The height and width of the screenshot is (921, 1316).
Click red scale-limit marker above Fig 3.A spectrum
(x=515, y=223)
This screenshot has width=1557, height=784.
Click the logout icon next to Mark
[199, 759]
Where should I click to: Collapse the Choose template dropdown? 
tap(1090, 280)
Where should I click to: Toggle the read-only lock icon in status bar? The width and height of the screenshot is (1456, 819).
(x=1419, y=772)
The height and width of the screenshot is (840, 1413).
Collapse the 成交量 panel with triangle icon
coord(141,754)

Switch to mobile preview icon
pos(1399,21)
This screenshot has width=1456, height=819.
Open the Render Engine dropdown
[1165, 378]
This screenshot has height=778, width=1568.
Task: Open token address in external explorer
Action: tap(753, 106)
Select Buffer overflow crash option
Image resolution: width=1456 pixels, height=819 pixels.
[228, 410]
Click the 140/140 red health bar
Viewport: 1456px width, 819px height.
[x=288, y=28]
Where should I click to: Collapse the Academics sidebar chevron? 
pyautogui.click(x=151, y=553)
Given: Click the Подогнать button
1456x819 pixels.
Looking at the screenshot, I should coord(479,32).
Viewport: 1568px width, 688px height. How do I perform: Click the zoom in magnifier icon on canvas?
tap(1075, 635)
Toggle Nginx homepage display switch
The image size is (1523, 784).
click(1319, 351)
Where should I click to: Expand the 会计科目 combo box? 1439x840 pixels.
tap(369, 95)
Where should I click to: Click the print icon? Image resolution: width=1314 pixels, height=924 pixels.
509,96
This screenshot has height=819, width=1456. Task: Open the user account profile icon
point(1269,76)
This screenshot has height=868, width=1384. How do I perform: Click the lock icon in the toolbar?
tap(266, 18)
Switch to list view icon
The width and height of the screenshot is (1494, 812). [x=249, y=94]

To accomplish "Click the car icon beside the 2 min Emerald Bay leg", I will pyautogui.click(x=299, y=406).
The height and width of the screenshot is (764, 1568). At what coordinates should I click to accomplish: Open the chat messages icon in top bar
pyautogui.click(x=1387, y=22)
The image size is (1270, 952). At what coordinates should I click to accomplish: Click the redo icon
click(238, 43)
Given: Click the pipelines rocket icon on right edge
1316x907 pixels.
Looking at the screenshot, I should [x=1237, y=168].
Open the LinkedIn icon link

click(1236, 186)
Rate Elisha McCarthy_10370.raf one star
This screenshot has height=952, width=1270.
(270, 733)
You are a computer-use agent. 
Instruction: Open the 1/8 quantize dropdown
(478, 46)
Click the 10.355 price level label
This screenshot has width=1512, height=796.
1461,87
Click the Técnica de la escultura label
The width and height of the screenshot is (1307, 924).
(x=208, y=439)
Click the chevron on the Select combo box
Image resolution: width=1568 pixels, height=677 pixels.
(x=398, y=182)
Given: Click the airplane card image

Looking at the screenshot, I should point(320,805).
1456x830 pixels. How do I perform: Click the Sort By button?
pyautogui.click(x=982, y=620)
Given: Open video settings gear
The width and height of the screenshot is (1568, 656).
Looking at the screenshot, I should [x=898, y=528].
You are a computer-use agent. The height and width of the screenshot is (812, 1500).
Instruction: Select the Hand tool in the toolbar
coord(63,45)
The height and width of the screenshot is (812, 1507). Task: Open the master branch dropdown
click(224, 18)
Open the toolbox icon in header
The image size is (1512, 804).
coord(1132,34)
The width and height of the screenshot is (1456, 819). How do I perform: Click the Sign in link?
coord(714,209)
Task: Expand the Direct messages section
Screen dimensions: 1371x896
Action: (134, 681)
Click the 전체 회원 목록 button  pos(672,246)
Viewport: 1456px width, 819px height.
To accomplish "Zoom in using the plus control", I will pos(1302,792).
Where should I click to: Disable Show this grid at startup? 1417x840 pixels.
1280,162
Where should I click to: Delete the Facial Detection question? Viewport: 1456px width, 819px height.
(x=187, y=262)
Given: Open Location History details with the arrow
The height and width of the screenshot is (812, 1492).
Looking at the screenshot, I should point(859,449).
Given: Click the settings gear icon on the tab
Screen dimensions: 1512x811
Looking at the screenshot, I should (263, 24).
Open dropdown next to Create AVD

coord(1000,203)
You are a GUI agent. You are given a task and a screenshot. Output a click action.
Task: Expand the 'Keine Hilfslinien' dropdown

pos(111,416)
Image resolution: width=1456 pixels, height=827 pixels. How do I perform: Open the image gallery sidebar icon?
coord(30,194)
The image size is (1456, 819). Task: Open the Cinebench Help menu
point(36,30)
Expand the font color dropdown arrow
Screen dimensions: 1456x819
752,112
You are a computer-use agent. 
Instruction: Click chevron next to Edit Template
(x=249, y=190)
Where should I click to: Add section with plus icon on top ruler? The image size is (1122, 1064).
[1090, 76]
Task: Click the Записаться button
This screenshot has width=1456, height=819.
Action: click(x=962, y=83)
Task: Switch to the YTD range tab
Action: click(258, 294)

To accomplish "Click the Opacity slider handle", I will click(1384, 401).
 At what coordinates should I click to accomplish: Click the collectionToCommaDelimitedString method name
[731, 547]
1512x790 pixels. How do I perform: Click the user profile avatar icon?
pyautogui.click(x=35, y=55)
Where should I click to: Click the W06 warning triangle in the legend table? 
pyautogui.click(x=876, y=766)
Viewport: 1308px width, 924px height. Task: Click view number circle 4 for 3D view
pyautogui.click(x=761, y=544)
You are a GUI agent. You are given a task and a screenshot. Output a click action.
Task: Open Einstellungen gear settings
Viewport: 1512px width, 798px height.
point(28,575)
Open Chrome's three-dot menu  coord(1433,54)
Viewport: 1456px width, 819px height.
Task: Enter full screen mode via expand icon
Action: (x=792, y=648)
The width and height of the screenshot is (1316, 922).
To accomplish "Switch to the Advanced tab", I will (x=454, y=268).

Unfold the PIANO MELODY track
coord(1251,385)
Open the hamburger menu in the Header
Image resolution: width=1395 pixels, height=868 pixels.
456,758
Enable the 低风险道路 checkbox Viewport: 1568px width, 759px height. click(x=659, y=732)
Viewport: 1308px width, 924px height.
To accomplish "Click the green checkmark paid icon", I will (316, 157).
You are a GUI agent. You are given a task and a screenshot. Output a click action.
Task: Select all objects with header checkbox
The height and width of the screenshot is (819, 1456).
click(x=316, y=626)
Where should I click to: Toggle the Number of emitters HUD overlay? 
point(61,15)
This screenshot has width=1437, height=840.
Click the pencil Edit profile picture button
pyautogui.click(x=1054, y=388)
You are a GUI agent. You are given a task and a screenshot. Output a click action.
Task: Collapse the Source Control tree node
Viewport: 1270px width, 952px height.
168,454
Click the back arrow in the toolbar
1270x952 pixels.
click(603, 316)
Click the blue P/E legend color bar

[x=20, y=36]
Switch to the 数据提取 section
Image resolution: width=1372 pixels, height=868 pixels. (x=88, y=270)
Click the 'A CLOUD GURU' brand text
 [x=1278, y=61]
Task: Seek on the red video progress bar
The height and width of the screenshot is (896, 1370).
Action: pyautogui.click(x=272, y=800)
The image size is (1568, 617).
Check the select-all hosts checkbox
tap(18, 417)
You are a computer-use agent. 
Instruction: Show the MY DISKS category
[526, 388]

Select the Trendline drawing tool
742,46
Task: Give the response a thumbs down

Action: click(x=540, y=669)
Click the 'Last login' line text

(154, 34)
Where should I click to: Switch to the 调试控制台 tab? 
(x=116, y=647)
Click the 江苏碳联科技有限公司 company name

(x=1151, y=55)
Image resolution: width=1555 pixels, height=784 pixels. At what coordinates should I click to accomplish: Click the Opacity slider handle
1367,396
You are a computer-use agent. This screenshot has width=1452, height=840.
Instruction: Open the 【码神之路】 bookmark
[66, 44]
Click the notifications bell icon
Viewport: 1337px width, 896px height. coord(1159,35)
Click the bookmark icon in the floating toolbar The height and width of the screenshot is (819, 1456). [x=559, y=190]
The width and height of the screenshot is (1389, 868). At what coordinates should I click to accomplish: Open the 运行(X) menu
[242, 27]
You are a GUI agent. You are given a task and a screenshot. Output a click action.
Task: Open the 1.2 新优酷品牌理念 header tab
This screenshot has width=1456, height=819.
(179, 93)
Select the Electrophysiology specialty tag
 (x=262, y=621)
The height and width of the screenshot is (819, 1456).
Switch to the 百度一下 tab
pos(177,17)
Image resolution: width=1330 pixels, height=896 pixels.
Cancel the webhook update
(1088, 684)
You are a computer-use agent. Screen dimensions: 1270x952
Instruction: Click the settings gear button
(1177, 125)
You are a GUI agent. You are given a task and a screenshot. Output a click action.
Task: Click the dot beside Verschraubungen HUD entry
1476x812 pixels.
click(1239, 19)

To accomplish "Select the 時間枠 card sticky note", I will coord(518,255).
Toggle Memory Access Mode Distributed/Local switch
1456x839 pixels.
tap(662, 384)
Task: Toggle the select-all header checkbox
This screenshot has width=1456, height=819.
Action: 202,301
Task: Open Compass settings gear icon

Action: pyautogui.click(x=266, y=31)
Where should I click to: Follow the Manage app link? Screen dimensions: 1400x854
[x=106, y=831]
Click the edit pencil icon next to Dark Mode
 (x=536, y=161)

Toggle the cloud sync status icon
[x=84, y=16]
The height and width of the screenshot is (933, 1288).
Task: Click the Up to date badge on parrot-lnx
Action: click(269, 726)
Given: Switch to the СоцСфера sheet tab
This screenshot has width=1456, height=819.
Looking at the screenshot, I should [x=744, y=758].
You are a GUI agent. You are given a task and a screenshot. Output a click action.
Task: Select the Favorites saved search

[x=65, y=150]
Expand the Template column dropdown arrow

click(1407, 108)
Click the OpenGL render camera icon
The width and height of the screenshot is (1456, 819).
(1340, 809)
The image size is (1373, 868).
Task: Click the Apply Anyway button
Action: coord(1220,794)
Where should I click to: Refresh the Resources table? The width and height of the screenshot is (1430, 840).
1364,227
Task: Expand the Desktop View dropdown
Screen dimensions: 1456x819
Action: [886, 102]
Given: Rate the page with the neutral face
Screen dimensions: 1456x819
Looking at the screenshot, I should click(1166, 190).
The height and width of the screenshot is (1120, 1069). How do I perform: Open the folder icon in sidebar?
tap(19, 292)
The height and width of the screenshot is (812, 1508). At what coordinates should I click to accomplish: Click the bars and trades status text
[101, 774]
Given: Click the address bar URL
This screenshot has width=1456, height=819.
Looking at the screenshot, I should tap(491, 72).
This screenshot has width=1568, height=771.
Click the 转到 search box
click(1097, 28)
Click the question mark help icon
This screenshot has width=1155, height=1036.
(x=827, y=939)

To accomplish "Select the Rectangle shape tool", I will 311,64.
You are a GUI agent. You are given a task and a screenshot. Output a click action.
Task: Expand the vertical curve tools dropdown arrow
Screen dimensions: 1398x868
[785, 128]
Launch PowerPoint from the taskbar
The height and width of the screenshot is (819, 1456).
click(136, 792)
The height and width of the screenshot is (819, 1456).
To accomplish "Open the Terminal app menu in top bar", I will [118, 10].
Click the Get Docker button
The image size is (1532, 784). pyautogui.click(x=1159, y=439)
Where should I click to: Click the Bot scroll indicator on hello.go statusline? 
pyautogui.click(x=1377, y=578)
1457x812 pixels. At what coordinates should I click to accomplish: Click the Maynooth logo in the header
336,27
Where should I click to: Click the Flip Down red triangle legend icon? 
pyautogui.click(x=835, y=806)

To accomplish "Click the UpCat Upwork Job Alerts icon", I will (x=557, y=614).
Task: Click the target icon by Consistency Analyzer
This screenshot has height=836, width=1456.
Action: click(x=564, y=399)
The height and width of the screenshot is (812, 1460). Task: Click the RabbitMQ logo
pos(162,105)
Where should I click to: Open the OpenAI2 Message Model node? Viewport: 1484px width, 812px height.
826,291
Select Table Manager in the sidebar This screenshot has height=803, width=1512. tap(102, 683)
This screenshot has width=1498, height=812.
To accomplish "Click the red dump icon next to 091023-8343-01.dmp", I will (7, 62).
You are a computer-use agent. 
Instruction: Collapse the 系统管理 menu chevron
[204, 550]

++++

Assignment | Show every line of the listing containing the string "Rate" by copying it.

Task solution |
Rate Elisha McCarthy_10370.raf one star
Given: Rate the page with the neutral face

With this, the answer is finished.